BLER-based Adaptive Q-learning for Efficient Random Access in NOMA-based mMTC Networks

The ever-increasing number of machine-type communications (MTC) devices and the limited available radio resources are leading to a crucial issue of radio access network (RAN) congestion in upcoming 5G and beyond wireless networks. Thus, it is crucial to investigate novel techniques to minimize RAN congestion in massive MTC (mMTC) networks while taking the underlying short-packet communications (SPC) into account. In this paper, we propose an adaptive Q-learning (AQL) algorithm based on block error rate (BLER), an important metric in SPC, for a non-orthogonal multiple access (NOMA) based mMTC system.
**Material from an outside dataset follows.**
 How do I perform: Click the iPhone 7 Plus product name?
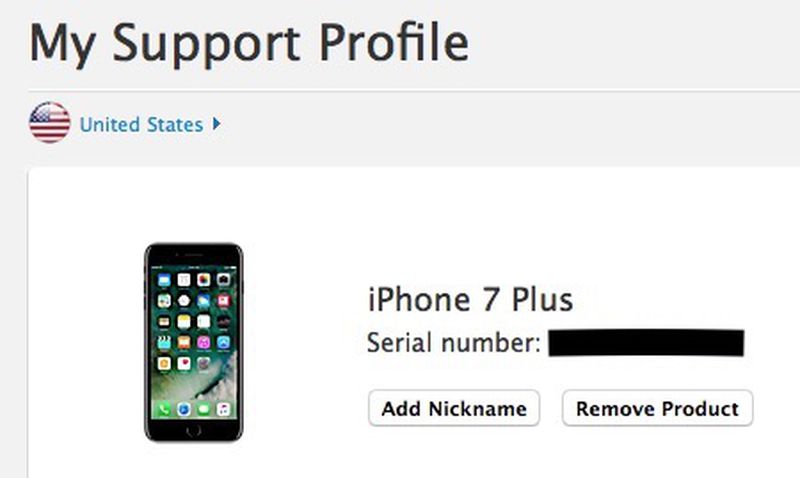470,299
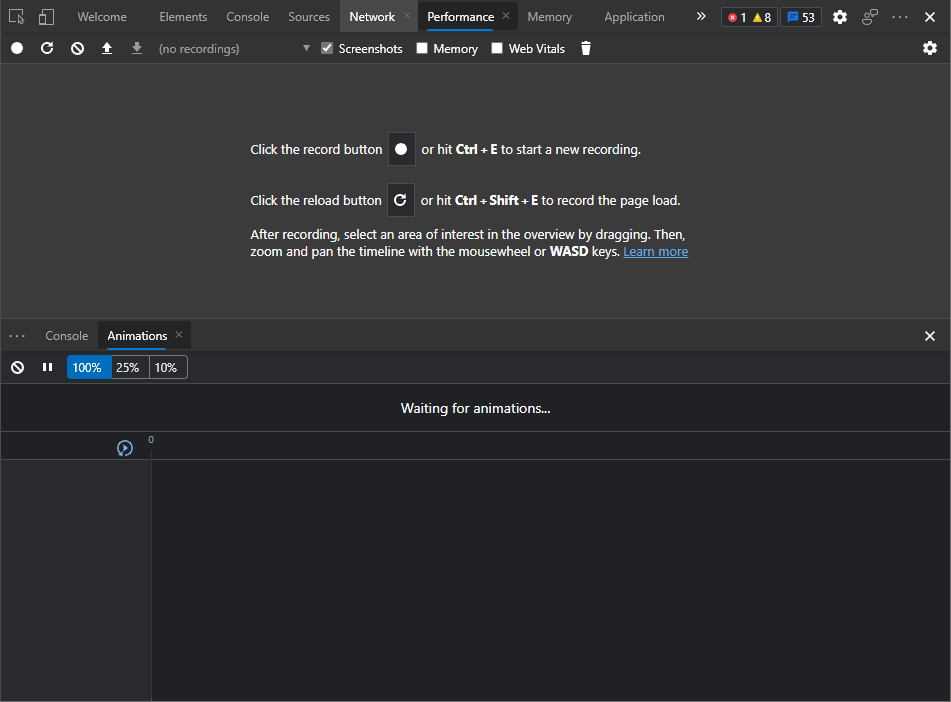Open the more options menu
951x702 pixels.
click(x=899, y=17)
The proposed method aims to efficiently accommodate MTC devices to the available random access (RA) slots in order to significantly reduce the possible collisions, and subsequently to enhance the system throughput. Furthermore, in order to obtain more practical insights on the system design, the scenario of imperfect successive interference cancellation (ISIC) is considered as compared to the widely-used perfect SIC assumption. The performance of the proposed AQL method is compared with the recent Q-learning solutions in the literature in terms of system throughput over a range of parameters such as the number of devices, blocklength, and residual interference caused by ISIC, along with its convergence evaluation. Our simulation results illustrate the superiority of the proposed method over the existing techniques, in the scenarios where the number of devices is higher than the number of available RA time-slots.